▶ What you have to do:
Locate every line in the listing below that contains the string "Switch" and copy each of those lines. Case counts.

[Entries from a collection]
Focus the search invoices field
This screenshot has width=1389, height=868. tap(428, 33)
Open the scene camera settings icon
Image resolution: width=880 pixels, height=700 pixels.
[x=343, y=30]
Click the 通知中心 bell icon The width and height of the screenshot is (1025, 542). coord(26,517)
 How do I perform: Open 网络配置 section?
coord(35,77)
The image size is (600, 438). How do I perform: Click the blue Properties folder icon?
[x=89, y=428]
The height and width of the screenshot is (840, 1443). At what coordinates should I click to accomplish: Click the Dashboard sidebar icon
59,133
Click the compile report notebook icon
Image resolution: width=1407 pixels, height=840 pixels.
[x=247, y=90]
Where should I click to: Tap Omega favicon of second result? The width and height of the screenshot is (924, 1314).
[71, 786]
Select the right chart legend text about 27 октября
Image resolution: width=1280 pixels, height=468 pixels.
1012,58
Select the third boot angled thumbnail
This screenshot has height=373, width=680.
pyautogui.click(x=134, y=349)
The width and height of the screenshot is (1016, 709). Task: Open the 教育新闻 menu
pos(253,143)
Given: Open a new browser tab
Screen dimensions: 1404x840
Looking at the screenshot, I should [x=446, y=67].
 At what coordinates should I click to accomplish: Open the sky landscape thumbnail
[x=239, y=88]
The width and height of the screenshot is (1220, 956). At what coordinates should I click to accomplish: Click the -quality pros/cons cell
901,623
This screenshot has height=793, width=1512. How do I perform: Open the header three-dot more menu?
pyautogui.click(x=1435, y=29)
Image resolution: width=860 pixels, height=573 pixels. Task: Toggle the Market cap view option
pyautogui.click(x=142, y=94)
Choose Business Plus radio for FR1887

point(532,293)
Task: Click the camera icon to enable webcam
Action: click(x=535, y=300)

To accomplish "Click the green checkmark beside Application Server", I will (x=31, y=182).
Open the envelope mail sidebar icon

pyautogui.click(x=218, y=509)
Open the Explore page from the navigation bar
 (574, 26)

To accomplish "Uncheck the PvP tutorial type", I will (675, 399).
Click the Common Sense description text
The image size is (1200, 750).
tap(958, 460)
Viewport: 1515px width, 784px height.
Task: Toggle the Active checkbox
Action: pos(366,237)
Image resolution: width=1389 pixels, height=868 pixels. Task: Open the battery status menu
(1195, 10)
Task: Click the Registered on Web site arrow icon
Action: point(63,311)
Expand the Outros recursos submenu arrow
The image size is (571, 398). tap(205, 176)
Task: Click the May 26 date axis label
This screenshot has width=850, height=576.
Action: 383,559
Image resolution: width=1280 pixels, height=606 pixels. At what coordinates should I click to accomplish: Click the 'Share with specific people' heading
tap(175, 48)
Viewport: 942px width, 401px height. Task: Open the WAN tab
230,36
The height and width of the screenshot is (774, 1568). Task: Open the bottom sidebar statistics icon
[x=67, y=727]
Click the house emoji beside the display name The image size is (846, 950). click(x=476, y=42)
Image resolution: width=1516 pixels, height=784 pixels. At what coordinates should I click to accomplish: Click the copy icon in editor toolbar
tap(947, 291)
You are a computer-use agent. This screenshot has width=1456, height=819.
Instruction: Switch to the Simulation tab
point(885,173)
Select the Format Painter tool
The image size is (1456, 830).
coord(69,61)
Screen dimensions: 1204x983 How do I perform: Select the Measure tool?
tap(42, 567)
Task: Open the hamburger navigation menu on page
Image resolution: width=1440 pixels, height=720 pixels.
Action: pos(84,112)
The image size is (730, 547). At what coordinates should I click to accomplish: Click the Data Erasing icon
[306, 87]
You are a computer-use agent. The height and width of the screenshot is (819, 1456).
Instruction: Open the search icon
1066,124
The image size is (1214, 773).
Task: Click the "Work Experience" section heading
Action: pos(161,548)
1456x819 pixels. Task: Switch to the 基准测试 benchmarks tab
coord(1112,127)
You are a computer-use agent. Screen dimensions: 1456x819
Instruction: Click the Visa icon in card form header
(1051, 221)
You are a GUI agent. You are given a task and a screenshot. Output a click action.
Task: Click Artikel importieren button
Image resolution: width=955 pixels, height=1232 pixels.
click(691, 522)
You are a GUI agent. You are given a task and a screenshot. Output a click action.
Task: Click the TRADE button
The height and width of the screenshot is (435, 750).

▶ Answer:
Instruction: Switch to the Simulation tab
1456x819 pixels. Task: Switch to the 基准测试 benchmarks tab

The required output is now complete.